你能解释一下 utf8_general_ci 和 utf8_unicode_ci 有什么区别吗?在设计数据库时选择一个而不是另一个有什么影响?

回答by Timotei

utf8_general_ciis a very simple — and on Unicode, very broken — collation, one that gives incorrect resultson general Unicode text. What it does is:

utf8_general_ci是一个非常简单的 - 在 Unicode 上,非常破碎 - 排序规则,它在一般 Unicode 文本上给出错误的结果。它的作用是:

  • converts to Unicode normalization form D for canonical decomposition
  • removes any combining characters
  • converts to upper case
  • 转换为 Unicode 规范化形式 D 以进行规范分解
  • 删除任何组合字符
  • 转换为大写

This does not work correctly on Unicode, because it does not understand Unicode casing. Unicode casing alone is much more complicated than an ASCII-minded approach can handle. For example:

这在 Unicode 上不能正常工作,因为它不理解 Unicode 大小写。Unicode 大小写本身比 ASCII 方法可以处理的要复杂得多。例如:

  • The lowercase of “?” is “?”, but the uppercase of “?” is “SS”.
  • There are two lowercase Greek sigmas, but only one uppercase one; consider “Σ?συφο?”.
  • Letters like “?” do not decompose to an “o” plus a diacritic, meaning that it won't correctly sort.
  • “?”的小写 是“?”,但是“?”的大写 是“SS”。
  • 有两个小写的希腊西格玛,但只有一个大写的;考虑“Σ?συφο?”。
  • 像“?”这样的字母 不要分解为“o”加上变音符号,这意味着它不会正确排序。

There are many other subtleties.

还有许多其他微妙之处。

  1. utf8_unicode_ciuses the standard Unicode Collation Algorithm, supports so called expansions and ligatures, for example: German letter ? (U+00DF LETTER SHARP S) is sorted near "ss" Letter ? (U+0152 LATIN CAPITAL LIGATURE OE) is sorted near "OE".
  1. utf8_unicode_ci使用标准的Unicode Collat​​ion Algorithm,支持所谓的扩展和连字,例如: German letter ? (U+00DF LETTER SHARP S) 在“ss”字母附近排序?(U+0152 LATIN CAPITAL LIGATURE OE) 排序在“OE”附近。

utf8_general_cidoes not support expansions/ligatures, it sorts all these letters as single characters, and sometimes in a wrong order.

utf8_general_ci不支持扩展/连字,它将所有这些字母排序为单个字符,有时排序错误。

  1. utf8_unicode_ciis generallymore accurate for all scripts. For example, on Cyrillic block: utf8_unicode_ciis fine for all these languages: Russian, Bulgarian, Belarusian, Macedonian, Serbian, and Ukrainian. While utf8_general_ci is fine only for Russian and Bulgarian subset of Cyrillic. Extra letters used in Belarusian, Macedonian, Serbian, and Ukrainian are sorted not well.
  1. utf8_unicode_ci一般所有脚本更准确。例如,在 Cyrillic 块上: utf8_unicode_ci适用于所有这些语言:俄语、保加利亚语、白俄罗斯语、马其顿语、塞尔维亚语和乌克兰语。虽然 utf8_general_ci 仅适用于西里尔文的俄语和保加利亚语子集。

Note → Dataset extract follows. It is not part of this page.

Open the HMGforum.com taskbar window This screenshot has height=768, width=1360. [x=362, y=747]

白俄罗斯语、马其顿语、塞尔维亚语和乌克兰语中使用的额外字母排序不好。

The cost of utf8_unicode_ciis that it is a littlebit slower than utf8_general_ci. But that's the price you pay for correctness. Either you can have a fast answer that's wrong, or a very slightly slower answer that's right. Your choice. It is very difficult to ever justify giving wrong answers, so it's best to assume that utf8_general_cidoesn't exist and to always use utf8_unicode_ci. Well, unless you want wrong answers.

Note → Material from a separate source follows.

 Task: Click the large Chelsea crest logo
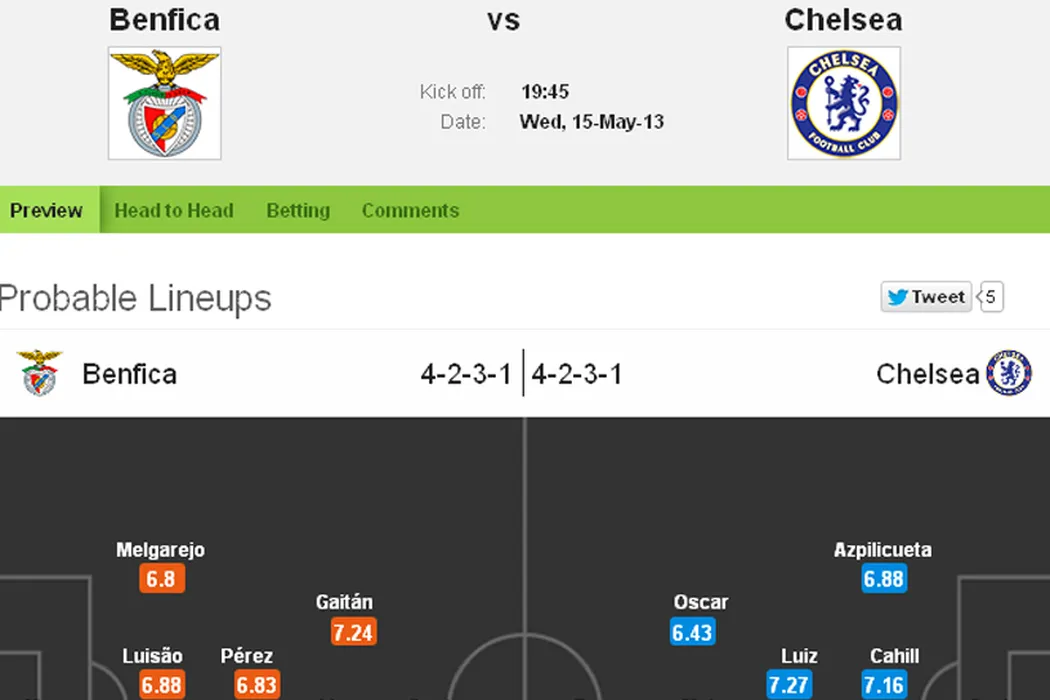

成本utf8_unicode_ci是,它是一个稍微有点慢utf8_general_ci。但这就是您为正确性付出的代价。您可以有一个快速的错误答案,或者一个非常慢的正确答案。你的选择。很难证明给出错误答案是正确的,因此最好假设它utf8_general_ci不存在并始终使用utf8_unicode_ci. 好吧,除非你想要错误的答案。

Source: http://forums.mysql.com/read.php?103,187048,188748#msg-188748

来源:http: //forums.mysql.com/read.php?103,187048,188748#msg-188748

回答by Gumbo

From Unicode Character Setsin the MySQL documentation:

来自MySQL 文档中的Unicode 字符集

For any Unicode character set, operations performed using the _general_cicollation are faster than those for the _unicode_cicollation. For example, comparisons for the utf8_general_cicollation are faster, but slightly less correct, than comparisons for utf8_unicode_ci. The reason for this is that utf8_unicode_cisupports mappings such as expansions; that is, when one character compares as equal to combinations of other characters. For example, in German and some other languages “?” is equal to “ss”. utf8_unicode_cialso supports contractions and ignorable characters. utf8_general_ciis a legacy collation that does not support expansions, contractions, or ignorable characters. It can make only one-to-one comparisons between characters.

对于任何 Unicode 字符集,使用_general_ci排序规则执行的操作比使用排序规则执行的操作更快_unicode_ci。例如,utf8_general_ci归类的比较比 的比较快,但正确性稍差utf8_unicode_ci。这样做的原因是utf8_unicode_ci支持扩展等映射;也就是说,当一个字符与其他字符的组合相等时。例如,在德语和其他一些语言中,“ ?” 等于“ ss”。utf8_unicode_ci还支持收缩和可忽略的字符。utf8_general_ci是不支持扩展、收缩或可忽略字符的旧排序规则。它只能在字符之间进行一对一的比较。